··· Extrait de page

Notre critique de Tiger King.

Le 9 mars 2020, Donald Trump relativisait la dangerosité du coronavirus en le comparant à la grippe saisonnière : « L’année dernière, 37 000 Américains sont morts de la grippe commune. On compte en moyenne entre 27 000 et 70 000 morts par an. Rien n’est fermé, la vie et l’économie continuent. Il existe actuellement 546 cas confirmés de Coronavirus, avec 22 décès. Pensez-y ! »

C’est Justine Titgrip. Merci Donald.

Huit jours plus tard, le nombre de morts avait bondi de 273 %, passant de 26 à 97 décès, et le nombre de contaminés de 778 %, passant de 645 à 5664 cas recensés. Imperturbable, le Président des États-Unis changea complètement de discours et vanta alors ses qualités d’épidémiologiste prescient : « J’ai toujours su que c’était une vraie pandémie. J’ai senti que c’était une pandémie bien avant qu’elle ne s’appelle une pandémie… Je l’ai toujours considérée comme très grave. »

Le réel n’a pas eu lieu. Non seulement Donald Trump n’a jamais sous-estimé la gravité de l’épidémie, mais en plus il était le premier à tirer la sonnette d’alarme. Cette réécriture des faits, à une semaine d’intervalle, laisse pantois. L’opposition « démocrate » – journalistes inclus – est hystérique et complotiste, la chose est entendue. Néanmoins, les accusations de mensonge fréquemment portées à l’encontre du Président américain ne sont pas sans fondement.

Immersion dans le royaume des tigres

Sous ce rapport, Joe Exotic, le protagoniste de la mini-série documentaire de Netflix Tiger King, ressemble furieusement au Donald. Déjà, il y a la coupe mulet, qui lui donne le même air de survivant improbable des 80’s. Mais c’est surtout le sens du showbizz, la mégalomanie et le déni tranquille du réel, qui le rapprochent du Président. Joe Exotic est un gay flamboyant, « marié » à deux jeunots pas si ingénus que ça, qui aime enfiler ses habits de cowboy à paillettes pour chanter en playback de la country bas de gamme. Le documentaire suit ce personnage pittoresque dans sa lutte shakespearienne pour protéger son parc animalier des manœuvres machiavéliques de Carole Baskin, son ennemie de toujours, une défenderesse des animaux au passé interlope. Autant dire que la tension monte très vite entre ces deux « fauves », car Carole est aveuglée par sa cause, et Joe est un libertarien caricatural à la gâchette facile…

Joe Exotic, dans toute sa flamboyance féline. Source: Tiger King, d’Eric Goode et Rebecca Chaiklin

Tant pis pour le réel

Prenez un abonnement Netflix si vous n’en avez pas, puis résiliez-le, mais courez voir cette mini-série haletante et addictive. Elle ne comporte que sept épisodes, ce qui est parfait pour une ou deux soirées de binge-watching en confinement. Tiger King progresse en crescendo, et chaque fois qu’on se dit qu’on ne peut pas aller plus loin dans la folie furieuse, la série arrive à nous surprendre et à repousser les limites. C’est une plongée abyssale dans l’Amérique de tous les excès : on y croise un gourou et ses femmes, un réalisateur de télé-réalité, un patron de bar de strip-tease, un vendeur de Walmart improvisé manager de campagne électorale, des trafiquants, des arnaqueurs, des camés, des ex-taulards, des inadaptés sociaux en tous genres, tantôt attachants, tantôt effrayants, tous maladivement fascinés par les grands félins, peut-être les seuls êtres sains d’esprit dans toute cette affaire. À la fin, on ne sait plus trop si on a regardé un documentaire ou une série à rebondissement, et c’est troublant, et en même temps on s’en fout.

······

Problème à traiter »
Quels points de ressemblance entre Joe Exotic et Donald Trump l'extrait sur Tiger King relève-t-il ? Énumérez-les tous. Les lignes qui suivent forment un matériau indépendant de l'extrait.

··· Données à examiner

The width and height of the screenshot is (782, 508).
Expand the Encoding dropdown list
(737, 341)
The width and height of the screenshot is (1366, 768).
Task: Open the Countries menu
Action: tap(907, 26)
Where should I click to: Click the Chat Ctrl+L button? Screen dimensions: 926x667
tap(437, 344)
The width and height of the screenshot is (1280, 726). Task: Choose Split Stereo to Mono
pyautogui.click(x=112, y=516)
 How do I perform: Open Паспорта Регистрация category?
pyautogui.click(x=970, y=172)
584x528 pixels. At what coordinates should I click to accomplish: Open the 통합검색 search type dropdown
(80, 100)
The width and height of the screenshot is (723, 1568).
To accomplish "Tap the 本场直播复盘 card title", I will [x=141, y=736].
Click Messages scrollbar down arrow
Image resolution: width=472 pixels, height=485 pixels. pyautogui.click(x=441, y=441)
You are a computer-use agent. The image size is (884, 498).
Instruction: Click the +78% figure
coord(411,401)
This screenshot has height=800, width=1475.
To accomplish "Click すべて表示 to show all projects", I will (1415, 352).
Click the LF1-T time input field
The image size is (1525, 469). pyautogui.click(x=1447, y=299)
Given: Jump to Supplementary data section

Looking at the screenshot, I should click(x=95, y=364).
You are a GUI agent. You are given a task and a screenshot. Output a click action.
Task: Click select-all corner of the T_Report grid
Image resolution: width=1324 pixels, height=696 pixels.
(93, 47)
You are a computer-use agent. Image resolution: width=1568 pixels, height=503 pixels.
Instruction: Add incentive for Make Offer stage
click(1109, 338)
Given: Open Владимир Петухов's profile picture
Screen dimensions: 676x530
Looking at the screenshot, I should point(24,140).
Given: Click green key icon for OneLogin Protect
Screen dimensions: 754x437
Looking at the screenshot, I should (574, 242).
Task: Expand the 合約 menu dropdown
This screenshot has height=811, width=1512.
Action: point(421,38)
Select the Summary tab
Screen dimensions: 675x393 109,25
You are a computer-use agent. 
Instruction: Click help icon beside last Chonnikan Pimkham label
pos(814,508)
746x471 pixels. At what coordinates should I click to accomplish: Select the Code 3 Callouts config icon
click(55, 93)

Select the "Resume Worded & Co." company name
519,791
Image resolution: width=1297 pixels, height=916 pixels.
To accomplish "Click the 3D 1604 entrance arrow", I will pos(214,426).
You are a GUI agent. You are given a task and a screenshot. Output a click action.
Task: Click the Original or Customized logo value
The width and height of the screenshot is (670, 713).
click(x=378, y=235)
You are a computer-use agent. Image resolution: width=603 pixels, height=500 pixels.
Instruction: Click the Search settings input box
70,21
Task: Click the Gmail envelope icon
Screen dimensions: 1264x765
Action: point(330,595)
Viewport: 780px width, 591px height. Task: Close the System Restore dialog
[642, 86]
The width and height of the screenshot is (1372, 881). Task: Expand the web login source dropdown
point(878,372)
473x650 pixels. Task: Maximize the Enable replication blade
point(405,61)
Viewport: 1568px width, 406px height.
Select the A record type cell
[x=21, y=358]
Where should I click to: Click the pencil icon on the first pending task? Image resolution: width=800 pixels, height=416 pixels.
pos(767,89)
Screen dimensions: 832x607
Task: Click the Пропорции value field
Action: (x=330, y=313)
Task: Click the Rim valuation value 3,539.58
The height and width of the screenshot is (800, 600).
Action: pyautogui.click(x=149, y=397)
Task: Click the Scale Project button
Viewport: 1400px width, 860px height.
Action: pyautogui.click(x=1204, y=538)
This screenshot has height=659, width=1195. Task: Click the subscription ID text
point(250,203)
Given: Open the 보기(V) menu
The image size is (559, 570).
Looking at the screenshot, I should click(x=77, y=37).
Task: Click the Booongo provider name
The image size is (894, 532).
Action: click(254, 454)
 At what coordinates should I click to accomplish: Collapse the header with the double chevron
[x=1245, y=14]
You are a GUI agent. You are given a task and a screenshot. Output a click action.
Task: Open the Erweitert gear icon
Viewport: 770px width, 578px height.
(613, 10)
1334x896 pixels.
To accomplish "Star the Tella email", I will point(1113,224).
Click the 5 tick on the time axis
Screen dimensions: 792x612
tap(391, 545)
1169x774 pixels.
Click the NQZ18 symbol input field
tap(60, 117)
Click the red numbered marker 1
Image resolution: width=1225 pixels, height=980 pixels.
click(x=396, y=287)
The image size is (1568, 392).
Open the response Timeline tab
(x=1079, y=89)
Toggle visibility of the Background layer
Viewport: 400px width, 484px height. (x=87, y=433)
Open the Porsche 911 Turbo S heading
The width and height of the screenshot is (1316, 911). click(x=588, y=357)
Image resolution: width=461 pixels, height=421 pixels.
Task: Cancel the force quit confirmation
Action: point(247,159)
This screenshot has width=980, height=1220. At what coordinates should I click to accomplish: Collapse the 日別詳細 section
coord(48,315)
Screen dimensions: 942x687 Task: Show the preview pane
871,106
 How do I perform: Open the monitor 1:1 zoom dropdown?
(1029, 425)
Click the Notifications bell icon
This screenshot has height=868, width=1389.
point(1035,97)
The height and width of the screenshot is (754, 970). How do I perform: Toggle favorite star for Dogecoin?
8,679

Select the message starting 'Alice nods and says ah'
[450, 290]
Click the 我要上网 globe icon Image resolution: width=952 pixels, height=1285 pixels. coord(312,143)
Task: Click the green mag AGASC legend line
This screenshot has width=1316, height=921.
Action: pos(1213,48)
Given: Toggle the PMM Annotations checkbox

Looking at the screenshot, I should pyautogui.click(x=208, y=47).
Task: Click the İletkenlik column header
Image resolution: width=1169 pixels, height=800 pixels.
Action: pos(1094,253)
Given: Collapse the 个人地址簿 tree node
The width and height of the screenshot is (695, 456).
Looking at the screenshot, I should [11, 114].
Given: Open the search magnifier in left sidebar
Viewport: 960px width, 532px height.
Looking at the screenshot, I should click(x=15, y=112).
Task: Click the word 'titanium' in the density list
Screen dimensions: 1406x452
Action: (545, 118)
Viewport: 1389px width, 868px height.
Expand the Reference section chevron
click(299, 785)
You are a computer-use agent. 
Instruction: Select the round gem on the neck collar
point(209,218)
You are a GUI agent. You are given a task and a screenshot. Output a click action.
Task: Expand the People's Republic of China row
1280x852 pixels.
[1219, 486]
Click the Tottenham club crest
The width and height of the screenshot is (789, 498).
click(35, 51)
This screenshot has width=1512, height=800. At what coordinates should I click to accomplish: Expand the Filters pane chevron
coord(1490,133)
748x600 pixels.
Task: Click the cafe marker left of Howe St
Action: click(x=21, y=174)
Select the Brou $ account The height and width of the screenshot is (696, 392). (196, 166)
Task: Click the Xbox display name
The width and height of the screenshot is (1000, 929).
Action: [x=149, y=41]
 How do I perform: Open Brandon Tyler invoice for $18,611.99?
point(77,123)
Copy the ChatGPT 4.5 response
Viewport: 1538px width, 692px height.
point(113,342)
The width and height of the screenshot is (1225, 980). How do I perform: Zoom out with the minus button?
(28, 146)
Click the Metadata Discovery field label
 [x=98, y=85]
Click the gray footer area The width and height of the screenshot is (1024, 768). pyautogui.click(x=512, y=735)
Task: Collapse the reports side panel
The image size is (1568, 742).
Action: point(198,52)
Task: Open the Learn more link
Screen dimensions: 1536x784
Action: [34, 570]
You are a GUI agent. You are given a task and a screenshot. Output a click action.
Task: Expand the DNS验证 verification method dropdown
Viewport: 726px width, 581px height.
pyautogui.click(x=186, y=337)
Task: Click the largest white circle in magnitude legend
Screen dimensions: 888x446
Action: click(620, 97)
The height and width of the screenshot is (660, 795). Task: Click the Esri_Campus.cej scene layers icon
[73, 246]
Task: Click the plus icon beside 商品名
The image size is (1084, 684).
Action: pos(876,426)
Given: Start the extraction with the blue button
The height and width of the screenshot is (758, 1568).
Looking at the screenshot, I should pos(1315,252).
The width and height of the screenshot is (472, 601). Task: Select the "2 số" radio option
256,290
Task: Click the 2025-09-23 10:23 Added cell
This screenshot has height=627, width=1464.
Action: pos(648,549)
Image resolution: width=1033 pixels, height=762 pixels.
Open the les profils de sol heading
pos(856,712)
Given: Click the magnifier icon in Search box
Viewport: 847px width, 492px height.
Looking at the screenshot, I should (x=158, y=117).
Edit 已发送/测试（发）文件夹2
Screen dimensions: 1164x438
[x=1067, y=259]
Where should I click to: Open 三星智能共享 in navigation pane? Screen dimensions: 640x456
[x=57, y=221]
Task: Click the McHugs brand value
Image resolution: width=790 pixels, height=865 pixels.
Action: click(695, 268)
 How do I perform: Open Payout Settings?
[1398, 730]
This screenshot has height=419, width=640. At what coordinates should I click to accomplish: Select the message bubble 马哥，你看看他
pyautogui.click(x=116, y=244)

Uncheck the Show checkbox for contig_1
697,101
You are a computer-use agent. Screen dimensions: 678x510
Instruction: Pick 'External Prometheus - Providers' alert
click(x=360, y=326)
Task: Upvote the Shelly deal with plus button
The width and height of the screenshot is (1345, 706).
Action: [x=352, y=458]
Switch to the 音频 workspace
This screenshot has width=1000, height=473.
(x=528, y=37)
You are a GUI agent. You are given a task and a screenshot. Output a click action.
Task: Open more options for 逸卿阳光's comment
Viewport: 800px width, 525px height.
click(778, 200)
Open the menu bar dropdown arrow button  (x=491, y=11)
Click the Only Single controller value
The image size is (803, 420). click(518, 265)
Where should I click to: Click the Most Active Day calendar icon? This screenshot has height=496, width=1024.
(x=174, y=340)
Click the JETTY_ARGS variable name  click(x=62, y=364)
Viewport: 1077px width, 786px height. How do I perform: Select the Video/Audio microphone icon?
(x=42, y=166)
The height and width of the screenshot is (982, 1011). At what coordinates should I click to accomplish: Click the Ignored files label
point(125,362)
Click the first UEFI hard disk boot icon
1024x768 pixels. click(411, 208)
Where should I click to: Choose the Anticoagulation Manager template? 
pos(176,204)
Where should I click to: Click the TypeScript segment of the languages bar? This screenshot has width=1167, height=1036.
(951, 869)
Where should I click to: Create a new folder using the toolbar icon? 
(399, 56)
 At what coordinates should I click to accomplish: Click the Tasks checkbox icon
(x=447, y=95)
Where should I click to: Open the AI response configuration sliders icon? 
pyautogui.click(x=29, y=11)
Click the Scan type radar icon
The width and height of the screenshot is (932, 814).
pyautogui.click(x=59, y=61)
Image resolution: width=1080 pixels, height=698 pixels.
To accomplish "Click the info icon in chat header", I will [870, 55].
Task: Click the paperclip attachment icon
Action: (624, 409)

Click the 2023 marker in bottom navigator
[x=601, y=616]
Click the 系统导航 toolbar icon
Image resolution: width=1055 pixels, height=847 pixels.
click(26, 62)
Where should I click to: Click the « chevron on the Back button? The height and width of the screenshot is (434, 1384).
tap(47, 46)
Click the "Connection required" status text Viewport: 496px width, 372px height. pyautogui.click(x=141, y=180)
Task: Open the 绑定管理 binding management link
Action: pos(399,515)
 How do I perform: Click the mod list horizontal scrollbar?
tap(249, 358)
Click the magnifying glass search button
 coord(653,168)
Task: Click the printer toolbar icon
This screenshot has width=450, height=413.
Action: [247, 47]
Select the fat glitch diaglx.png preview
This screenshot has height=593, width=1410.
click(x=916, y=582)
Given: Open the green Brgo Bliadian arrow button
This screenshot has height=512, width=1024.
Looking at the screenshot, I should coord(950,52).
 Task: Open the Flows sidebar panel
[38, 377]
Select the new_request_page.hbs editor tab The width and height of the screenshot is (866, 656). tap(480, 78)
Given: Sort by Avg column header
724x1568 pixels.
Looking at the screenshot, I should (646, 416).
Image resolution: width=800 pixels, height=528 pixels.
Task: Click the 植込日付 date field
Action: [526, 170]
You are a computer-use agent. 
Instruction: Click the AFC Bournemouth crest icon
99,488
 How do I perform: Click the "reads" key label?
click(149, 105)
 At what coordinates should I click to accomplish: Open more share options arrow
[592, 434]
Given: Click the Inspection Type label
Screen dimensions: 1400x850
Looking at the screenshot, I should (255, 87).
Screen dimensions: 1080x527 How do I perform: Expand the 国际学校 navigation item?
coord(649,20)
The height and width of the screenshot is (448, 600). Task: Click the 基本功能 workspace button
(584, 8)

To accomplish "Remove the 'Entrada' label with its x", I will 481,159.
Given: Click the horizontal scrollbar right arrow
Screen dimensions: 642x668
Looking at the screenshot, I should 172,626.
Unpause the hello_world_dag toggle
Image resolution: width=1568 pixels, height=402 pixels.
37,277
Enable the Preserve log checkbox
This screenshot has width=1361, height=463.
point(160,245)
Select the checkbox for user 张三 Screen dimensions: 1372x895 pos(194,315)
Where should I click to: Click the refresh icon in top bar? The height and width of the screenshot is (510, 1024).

······

Solution proposée »
- la coupe mulet
- le sens du showbizz
- la mégalomanie
- le déni tranquille du réel